A large global provider of BI solutions has a product suite that runs on five platforms supporting thirteen languages with each platform suite requiring multiple machines to deliver the BI solution. The entire multi-platform suite is released on single CD multiple times a year.
The problem that stumped them was “how to automate the final-install validation of multi-platform distributed product”. They had automated the testing of the individual components using SilkTest, but they were challenged with “how to unify this and run off a central console on various platforms at the same time”.
Considering each platform-combination took about a day, this required approximate two months of final installation build validation, and by the time they were done with this release, the next release was waiting! This was a relentless exercise, consuming significant QA bandwidth and time, and did not allow the team to do things more interesting or important.
The senior Management wanted single-push-button automation -identify what platform combination to schedule next, allocate machine automatically from the server farm, install and configure automatically, fire the appropriate Silk scripts and monitor progress to significantly reduce time and cost by lowering QA bandwidth involved in this effort. After deep analysis, in-house QA team decided this was a fairly complex automation puzzle and required a specialist!
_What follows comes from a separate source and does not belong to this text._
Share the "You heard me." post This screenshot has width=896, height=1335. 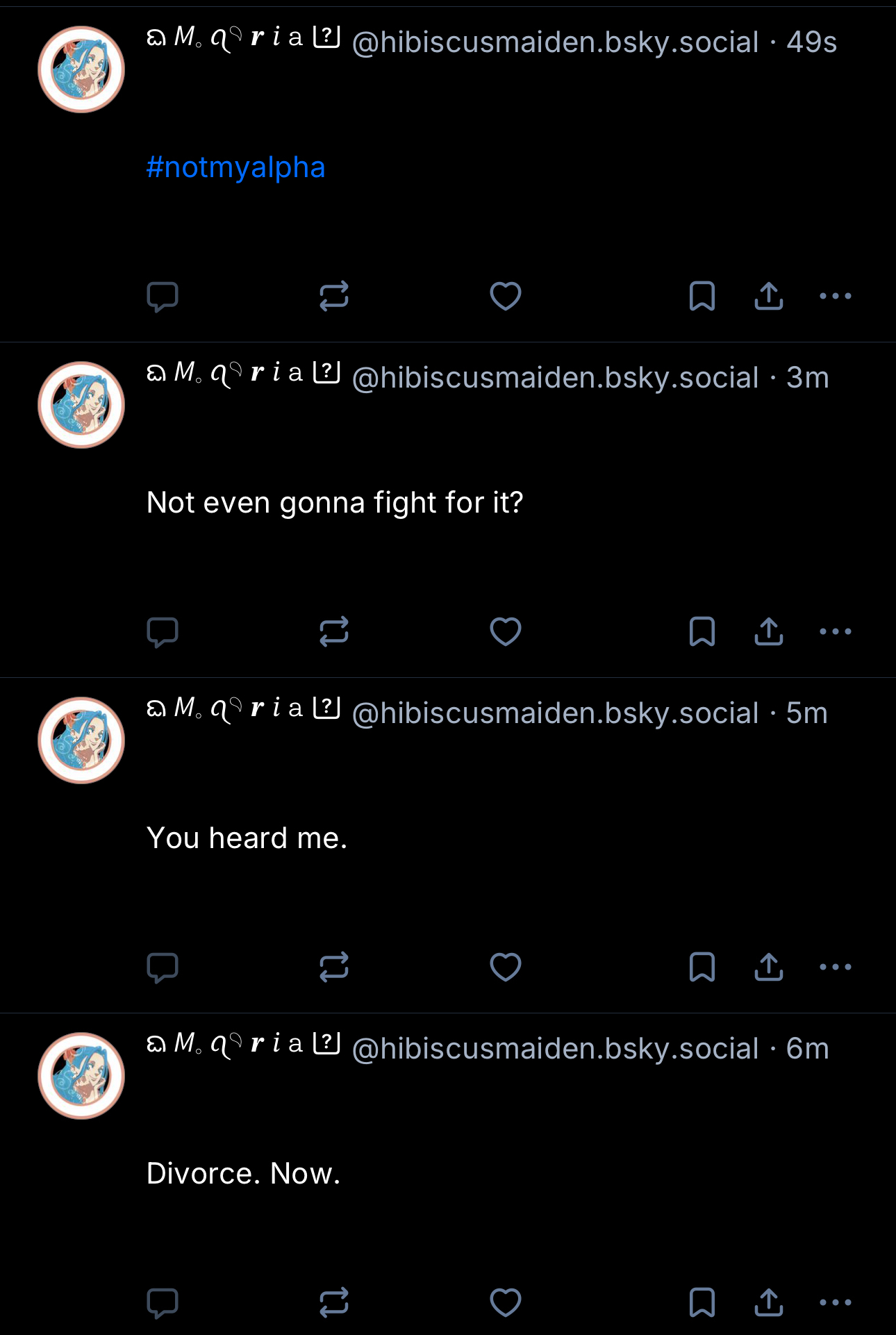click(769, 968)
This is when where we were brought in.
After an intense deep-dive lasting about four weeks, we came up with a custom master-slave based test infrastructure architecture that allowed a central console to schedule various jobs onto the slaves, utilizing a custom developed control & monitoring protocol. The solution was built using Java-Swing, Perl, Expect and adapters to handle Silk scripts. Some parts of the solution where on Windows platform while some on UNIX. This custom infrastructure allowed for scheduling parallel test runs, automatic allocation of machines from a server farm, installing appropriate components on appropriate machines, configuring them and finally monitoring the progress of validation through a web console.
This test infrastructure enabled a significant reduction of the multi-platform configuration validation. The effort reduced from eight weeks to three weeks. We enjoyed this work simply because it was indeed a boutique work fraught with quite a few challenges. We believe that this was possible because we analyzed the challenging problem from wearing a development hat and not the functional test automation hat.